You'd think we should get rid of some things. But we can't.

Many of the T-shirts are collector's items. Well worn collector's items, but memorabilia just the same. It's not unlike Fred's collections of coffee mugs, tikis and crucifixes, or my collections of broken toys, renderings of the Last Supper and disturbingly tacky snowglobes.

There are T-shirts for just about every company either of us has ever worked for. Add to that a comprehensive museum of every Dot-Bombed start-up that ever said "Free T-shirt" in a 400-mile radius of Fred. There are series, such as Fred's Southwest airlines credit card T-shirts for every airport they fly out of and some depicting comic books he has worked on. Then there's my collection of small, tattered tshirts printed with a variety of Picasso paintings.

There is an entire stack of pants that Fred hasn't been able to fit into since we moved in together. It's my fault we still have those. I keep telling him to try some on and decide whether they will ever grace his legs again. Then, I throw them in the middle of a stack of my pants that I'm currently wearing. I need to just set them on his keyboard and make him try them on in front of me. Tee hee.

My pants are a different story. They each have stories. Where I got them. When I got them. Who with. How much. It's like journalism 101. Who, what, where, why, when and how much. As I rooted through the stack the other day, I came upon a lovely pair of irredescent blue plaid corduroy pants. You don't come across those every day. They were in the women's section of a goodwill, but had ample butt-room for me. They had been only $4.00. I haven't worn them in probably a year or two. There's no way they would fit right now, and I don't seem to retain the commitment to get more exercise and gain some air space between my thighs. I live in the desert. Heavy corduory that's too tight just doesn't cut it.
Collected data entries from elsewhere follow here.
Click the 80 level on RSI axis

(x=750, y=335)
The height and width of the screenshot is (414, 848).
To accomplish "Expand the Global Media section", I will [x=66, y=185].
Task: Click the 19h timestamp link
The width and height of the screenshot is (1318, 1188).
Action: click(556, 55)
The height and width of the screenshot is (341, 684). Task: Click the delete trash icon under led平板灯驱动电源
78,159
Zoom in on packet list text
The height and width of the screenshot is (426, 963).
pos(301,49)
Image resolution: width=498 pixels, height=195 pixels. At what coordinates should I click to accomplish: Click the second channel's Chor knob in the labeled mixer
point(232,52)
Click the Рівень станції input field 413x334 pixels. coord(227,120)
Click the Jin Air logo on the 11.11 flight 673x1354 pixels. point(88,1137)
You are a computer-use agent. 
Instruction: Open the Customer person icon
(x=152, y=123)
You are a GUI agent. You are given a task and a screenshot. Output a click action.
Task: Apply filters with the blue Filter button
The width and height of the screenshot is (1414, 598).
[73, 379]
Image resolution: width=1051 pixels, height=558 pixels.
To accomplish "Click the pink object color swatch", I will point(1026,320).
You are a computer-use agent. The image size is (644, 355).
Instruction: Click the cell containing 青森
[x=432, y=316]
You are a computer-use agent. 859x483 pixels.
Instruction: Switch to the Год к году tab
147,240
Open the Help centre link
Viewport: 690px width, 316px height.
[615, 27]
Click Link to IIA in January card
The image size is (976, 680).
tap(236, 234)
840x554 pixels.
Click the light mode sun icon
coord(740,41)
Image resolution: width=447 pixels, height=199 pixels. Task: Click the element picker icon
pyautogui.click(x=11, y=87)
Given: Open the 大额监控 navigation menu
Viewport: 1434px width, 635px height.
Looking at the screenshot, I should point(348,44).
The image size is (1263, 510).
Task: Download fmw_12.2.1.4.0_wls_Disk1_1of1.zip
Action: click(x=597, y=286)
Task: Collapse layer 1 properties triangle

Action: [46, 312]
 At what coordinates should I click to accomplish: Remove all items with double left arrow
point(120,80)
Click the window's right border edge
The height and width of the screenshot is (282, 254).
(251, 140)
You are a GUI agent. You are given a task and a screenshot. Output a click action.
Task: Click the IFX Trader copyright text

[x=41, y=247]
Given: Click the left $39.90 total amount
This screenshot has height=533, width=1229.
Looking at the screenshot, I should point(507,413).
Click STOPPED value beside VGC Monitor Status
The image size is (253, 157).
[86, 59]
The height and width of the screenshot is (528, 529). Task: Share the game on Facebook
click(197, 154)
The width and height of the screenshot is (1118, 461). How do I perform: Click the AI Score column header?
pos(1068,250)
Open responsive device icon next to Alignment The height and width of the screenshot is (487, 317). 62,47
But how can you part with irredescent blue plaid corduroy pants? You just don't. You don't just throw that in the red cross pile. You have to carefully consider who would give them a good home. Who would wear them proudly and pass on the oral trdition of this pair of pant's history and cultural identity? Someone who knows how cool they are despite not being able to match them with anything. Those who know that's the point. Those...who don't mind you passing off hand-me-downs and aren't your younger sibling (my younger brother rolls his eyes every time he sees what I wear...and he knows it's not my mother that dresses me funny).

Hell yes I'm vain. It may not look like it. But if you dig down, way past all my surface pretensions, I'm really very shallow. I love my clothes, perhaps more than breathing. I have bad taste, but at least it is taste.

Then comes a big hurricane and there are lots of people in need. I'm torn. So are half the crotches in my pants, armpits in my shirts, toes in my socks, and, um, my underwear.